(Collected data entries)
::::::
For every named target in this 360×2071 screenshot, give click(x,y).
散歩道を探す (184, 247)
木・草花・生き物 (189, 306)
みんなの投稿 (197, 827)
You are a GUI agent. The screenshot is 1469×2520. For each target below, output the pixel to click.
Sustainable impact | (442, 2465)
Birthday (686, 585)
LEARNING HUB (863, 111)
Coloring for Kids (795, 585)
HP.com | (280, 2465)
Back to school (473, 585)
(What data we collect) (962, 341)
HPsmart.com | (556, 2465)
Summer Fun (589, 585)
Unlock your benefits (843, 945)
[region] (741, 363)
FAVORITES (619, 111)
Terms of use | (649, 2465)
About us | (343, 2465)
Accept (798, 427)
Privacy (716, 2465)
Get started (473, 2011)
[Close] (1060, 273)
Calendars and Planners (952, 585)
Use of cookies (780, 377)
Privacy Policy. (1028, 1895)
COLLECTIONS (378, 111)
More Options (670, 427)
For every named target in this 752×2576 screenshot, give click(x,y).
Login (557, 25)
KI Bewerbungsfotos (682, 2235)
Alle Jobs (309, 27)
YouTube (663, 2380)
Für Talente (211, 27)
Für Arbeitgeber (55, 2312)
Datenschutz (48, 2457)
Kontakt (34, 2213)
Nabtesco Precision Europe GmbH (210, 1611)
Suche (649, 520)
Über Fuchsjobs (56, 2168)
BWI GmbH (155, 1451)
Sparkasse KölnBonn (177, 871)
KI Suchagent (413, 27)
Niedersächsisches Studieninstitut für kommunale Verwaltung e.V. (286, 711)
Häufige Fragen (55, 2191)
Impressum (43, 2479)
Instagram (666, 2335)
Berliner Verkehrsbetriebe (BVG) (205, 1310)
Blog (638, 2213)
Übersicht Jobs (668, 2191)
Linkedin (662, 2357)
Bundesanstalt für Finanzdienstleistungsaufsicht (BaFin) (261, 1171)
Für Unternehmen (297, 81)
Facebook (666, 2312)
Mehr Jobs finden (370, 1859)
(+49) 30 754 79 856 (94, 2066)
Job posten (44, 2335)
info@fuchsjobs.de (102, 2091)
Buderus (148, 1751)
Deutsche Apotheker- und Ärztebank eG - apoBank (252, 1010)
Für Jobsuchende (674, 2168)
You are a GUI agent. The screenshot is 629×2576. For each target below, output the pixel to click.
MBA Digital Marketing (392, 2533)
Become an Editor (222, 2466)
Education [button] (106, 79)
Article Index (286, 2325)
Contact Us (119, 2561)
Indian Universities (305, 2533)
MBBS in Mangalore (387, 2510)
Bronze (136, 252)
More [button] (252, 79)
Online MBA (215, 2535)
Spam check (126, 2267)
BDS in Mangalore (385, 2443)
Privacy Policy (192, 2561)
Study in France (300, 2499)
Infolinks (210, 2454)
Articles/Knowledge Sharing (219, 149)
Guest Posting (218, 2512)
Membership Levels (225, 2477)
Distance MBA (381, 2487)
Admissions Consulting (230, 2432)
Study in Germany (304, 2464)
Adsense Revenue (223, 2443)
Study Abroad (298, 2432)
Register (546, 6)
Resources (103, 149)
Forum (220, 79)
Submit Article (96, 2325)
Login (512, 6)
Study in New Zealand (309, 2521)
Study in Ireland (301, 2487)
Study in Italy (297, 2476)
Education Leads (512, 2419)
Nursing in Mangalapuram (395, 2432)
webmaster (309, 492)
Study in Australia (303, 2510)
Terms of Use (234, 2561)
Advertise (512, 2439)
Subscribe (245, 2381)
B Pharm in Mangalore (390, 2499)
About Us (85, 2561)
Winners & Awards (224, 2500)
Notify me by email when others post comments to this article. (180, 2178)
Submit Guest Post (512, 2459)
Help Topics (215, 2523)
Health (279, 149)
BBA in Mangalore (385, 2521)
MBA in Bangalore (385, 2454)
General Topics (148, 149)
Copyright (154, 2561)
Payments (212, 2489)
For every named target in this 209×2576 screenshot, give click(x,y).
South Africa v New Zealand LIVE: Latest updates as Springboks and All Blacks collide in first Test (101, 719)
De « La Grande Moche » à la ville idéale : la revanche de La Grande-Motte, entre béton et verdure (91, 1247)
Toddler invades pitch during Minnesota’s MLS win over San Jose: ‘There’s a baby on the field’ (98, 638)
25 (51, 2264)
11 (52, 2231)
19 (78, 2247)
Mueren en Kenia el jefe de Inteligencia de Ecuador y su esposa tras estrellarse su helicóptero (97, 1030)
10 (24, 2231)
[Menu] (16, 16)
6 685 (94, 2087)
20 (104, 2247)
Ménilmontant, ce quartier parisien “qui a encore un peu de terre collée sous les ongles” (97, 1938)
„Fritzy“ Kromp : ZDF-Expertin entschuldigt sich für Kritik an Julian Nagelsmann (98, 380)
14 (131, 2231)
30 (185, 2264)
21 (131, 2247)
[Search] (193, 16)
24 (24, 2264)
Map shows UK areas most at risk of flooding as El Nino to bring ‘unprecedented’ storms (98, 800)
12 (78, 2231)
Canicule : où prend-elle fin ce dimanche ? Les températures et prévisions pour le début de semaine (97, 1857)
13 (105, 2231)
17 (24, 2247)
::::::
• _DESCRIPTION OF THE TASK_
Beginning with the first line and ending with the last, restate the data word for word.

• _OUTPUT OF THE EXERCISE_
For every named target in this 360×2071 screenshot, give click(x,y).
散歩道を探す (184, 247)
木・草花・生き物 (189, 306)
みんなの投稿 (197, 827)
You are a GUI agent. The screenshot is 1469×2520. For each target below, output the pixel to click.
Sustainable impact | (442, 2465)
Birthday (686, 585)
LEARNING HUB (863, 111)
Coloring for Kids (795, 585)
HP.com | (280, 2465)
Back to school (473, 585)
(What data we collect) (962, 341)
HPsmart.com | (556, 2465)
Summer Fun (589, 585)
Unlock your benefits (843, 945)
[region] (741, 363)
FAVORITES (619, 111)
Terms of use | (649, 2465)
About us | (343, 2465)
Accept (798, 427)
Privacy (716, 2465)
Get started (473, 2011)
[Close] (1060, 273)
Calendars and Planners (952, 585)
Use of cookies (780, 377)
Privacy Policy. (1028, 1895)
COLLECTIONS (378, 111)
More Options (670, 427)
For every named target in this 752×2576 screenshot, give click(x,y).
Login (557, 25)
KI Bewerbungsfotos (682, 2235)
Alle Jobs (309, 27)
YouTube (663, 2380)
Für Talente (211, 27)
Für Arbeitgeber (55, 2312)
Datenschutz (48, 2457)
Kontakt (34, 2213)
Nabtesco Precision Europe GmbH (210, 1611)
Suche (649, 520)
Über Fuchsjobs (56, 2168)
BWI GmbH (155, 1451)
Sparkasse KölnBonn (177, 871)
KI Suchagent (413, 27)
Niedersächsisches Studieninstitut für kommunale Verwaltung e.V. (286, 711)
Häufige Fragen (55, 2191)
Impressum (43, 2479)
Instagram (666, 2335)
Berliner Verkehrsbetriebe (BVG) (205, 1310)
Blog (638, 2213)
Übersicht Jobs (668, 2191)
Linkedin (662, 2357)
Bundesanstalt für Finanzdienstleistungsaufsicht (BaFin) (261, 1171)
Für Unternehmen (297, 81)
Facebook (666, 2312)
Mehr Jobs finden (370, 1859)
(+49) 30 754 79 856 (94, 2066)
Job posten (44, 2335)
info@fuchsjobs.de (102, 2091)
Buderus (148, 1751)
Deutsche Apotheker- und Ärztebank eG - apoBank (252, 1010)
Für Jobsuchende (674, 2168)
You are a GUI agent. The screenshot is 629×2576. For each target below, output the pixel to click.
MBA Digital Marketing (392, 2533)
Become an Editor (222, 2466)
Education [button] (106, 79)
Article Index (286, 2325)
Contact Us (119, 2561)
Indian Universities (305, 2533)
MBBS in Mangalore (387, 2510)
Bronze (136, 252)
More [button] (252, 79)
Online MBA (215, 2535)
Spam check (126, 2267)
BDS in Mangalore (385, 2443)
Privacy Policy (192, 2561)
Study in France (300, 2499)
Infolinks (210, 2454)
Articles/Knowledge Sharing (219, 149)
Guest Posting (218, 2512)
Membership Levels (225, 2477)
Distance MBA (381, 2487)
Admissions Consulting (230, 2432)
Study in Germany (304, 2464)
Adsense Revenue (223, 2443)
Study Abroad (298, 2432)
Register (546, 6)
Resources (103, 149)
Forum (220, 79)
Submit Article (96, 2325)
Login (512, 6)
Study in New Zealand (309, 2521)
Study in Ireland (301, 2487)
Study in Italy (297, 2476)
Education Leads (512, 2419)
Nursing in Mangalapuram (395, 2432)
webmaster (309, 492)
Study in Australia (303, 2510)
Terms of Use (234, 2561)
Advertise (512, 2439)
Subscribe (245, 2381)
B Pharm in Mangalore (390, 2499)
About Us (85, 2561)
Winners & Awards (224, 2500)
Notify me by email when others post comments to this article. (180, 2178)
Submit Guest Post (512, 2459)
Help Topics (215, 2523)
Health (279, 149)
BBA in Mangalore (385, 2521)
MBA in Bangalore (385, 2454)
General Topics (148, 149)
Copyright (154, 2561)
Payments (212, 2489)
For every named target in this 209×2576 screenshot, give click(x,y).
South Africa v New Zealand LIVE: Latest updates as Springboks and All Blacks collide in first Test (101, 719)
De « La Grande Moche » à la ville idéale : la revanche de La Grande-Motte, entre béton et verdure (91, 1247)
Toddler invades pitch during Minnesota’s MLS win over San Jose: ‘There’s a baby on the field’ (98, 638)
25 (51, 2264)
11 (52, 2231)
19 (78, 2247)
Mueren en Kenia el jefe de Inteligencia de Ecuador y su esposa tras estrellarse su helicóptero (97, 1030)
10 (24, 2231)
[Menu] (16, 16)
6 685 (94, 2087)
20 (104, 2247)
Ménilmontant, ce quartier parisien “qui a encore un peu de terre collée sous les ongles” (97, 1938)
„Fritzy“ Kromp : ZDF-Expertin entschuldigt sich für Kritik an Julian Nagelsmann (98, 380)
14 (131, 2231)
30 (185, 2264)
21 (131, 2247)
[Search] (193, 16)
24 (24, 2264)
Map shows UK areas most at risk of flooding as El Nino to bring ‘unprecedented’ storms (98, 800)
12 (78, 2231)
Canicule : où prend-elle fin ce dimanche ? Les températures et prévisions pour le début de semaine (97, 1857)
13 (105, 2231)
17 (24, 2247)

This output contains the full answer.